Think the Christie-Paul feud has simmered down? It hasn’t. Here’s why.

The spat between New Jersey Gov. Chris Christie (R) and Sen. Rand Paul (R-Ky.) that erupted this summer may seem like it has fizzled. But based on developments during the past few days, it's safe to say it's not going away just yet. Why? Three reasons:

(AP Photo/Josh Reynolds, Pool)

(AP Photo/Josh Reynolds, Pool)

1. Paul's decision to campaign for Steve Lonegan. Paul will head to New Jersey next week to stump for Republican Steve Lonegan, a conservative Senate candidate with virtually no shot at defeating Newark Mayor Cory Booker (D) next month. Just one GOP senator helping out another aspiring senator, right? No. Lonegan's presence in the Senate race is an uncomfortable reality for Christie, and Paul surely knows this. Christie and Lonegan are far from allies (Lonegan lost to Christie in a heated 2009 campaign for governor), and the governor stands to gain little from his presence in the 2013 campaign. The Lonegan campaign's controversial remarks have forced Christie to keep him at arm's length. What's more, Christie and Booker are friendly, so there is even less incentive for Christie to cozy up to Lonegan.

Yes, Lonegan and Paul are aligned on key issues like Syria (both are against military action) and government surveillance (both have said they have deep concerns). But Paul and his team also know that traveling to Christie's home state to help a Republican Christie isn't close with was a surefire way to draw renewed attention to their dynamic. And he wouldn't do it unless he was okay with that.

####################

§ **Work request A**:
Duplicate everything in the article on the Christie-Paul feud from "Yes, Lonegan and Paul" down to "okay with that.".
§ **Work request B**:
List every politician named in the article on the Christie-Paul feud, along with the role the article gives each one.

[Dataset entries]
####################

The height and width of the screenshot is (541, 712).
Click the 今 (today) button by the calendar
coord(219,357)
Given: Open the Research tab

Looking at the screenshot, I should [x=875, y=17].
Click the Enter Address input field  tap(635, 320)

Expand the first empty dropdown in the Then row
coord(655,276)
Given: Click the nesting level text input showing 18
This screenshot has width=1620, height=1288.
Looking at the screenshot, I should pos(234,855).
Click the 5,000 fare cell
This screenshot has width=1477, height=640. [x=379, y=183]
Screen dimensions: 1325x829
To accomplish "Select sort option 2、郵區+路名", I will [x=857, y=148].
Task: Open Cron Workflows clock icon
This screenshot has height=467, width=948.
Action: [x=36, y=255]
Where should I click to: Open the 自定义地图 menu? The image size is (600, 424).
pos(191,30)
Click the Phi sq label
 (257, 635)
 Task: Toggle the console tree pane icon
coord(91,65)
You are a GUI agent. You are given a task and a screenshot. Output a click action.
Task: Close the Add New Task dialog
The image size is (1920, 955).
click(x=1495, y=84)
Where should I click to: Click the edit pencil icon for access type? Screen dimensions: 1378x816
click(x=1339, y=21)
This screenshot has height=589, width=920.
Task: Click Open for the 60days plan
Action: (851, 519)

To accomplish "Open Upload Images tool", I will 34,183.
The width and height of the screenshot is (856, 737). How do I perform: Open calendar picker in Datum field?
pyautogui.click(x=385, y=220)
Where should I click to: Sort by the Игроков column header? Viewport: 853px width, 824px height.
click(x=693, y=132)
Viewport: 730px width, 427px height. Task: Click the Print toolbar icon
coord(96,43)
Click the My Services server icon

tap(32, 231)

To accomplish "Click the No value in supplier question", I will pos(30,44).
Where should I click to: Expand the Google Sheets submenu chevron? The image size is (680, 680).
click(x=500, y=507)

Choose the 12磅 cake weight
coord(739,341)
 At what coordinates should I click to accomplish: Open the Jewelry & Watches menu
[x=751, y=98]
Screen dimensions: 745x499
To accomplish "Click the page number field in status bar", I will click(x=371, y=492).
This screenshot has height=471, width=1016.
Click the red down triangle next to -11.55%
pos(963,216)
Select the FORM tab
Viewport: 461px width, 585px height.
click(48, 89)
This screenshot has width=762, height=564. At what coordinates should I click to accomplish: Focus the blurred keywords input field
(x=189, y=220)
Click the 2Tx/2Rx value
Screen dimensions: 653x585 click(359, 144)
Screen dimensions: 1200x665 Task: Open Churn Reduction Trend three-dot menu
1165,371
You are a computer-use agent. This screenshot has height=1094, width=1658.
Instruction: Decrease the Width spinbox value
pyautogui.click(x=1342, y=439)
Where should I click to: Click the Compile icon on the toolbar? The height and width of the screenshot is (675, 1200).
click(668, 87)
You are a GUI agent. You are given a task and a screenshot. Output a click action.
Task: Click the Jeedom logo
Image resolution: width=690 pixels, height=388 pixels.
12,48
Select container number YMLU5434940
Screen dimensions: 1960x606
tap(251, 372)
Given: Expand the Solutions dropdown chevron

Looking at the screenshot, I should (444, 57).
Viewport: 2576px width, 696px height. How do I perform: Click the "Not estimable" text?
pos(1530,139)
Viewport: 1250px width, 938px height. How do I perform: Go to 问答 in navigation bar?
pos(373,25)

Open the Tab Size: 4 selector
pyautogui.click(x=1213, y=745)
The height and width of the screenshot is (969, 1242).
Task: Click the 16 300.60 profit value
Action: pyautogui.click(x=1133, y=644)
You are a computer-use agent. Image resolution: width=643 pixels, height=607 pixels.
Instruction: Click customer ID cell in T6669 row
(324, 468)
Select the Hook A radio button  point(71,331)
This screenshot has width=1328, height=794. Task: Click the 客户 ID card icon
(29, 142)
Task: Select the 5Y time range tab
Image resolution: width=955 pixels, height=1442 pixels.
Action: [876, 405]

####################

§ **Answer section A**:
Yes, Lonegan and Paul are aligned on key issues like Syria (both are against military action) and government surveillance (both have said they have deep concerns). But Paul and his team also know that traveling to Christie's home state to help a Republican Christie isn't close with was a surefire way to draw renewed attention to their dynamic. And he wouldn't do it unless he was okay with that.

§ **Answer section B**:
- Chris Christie: Republican governor of New Jersey
- Rand Paul: Republican senator from Kentucky
- Steve Lonegan: Republican Senate candidate in New Jersey
- Cory Booker: Democratic mayor of Newark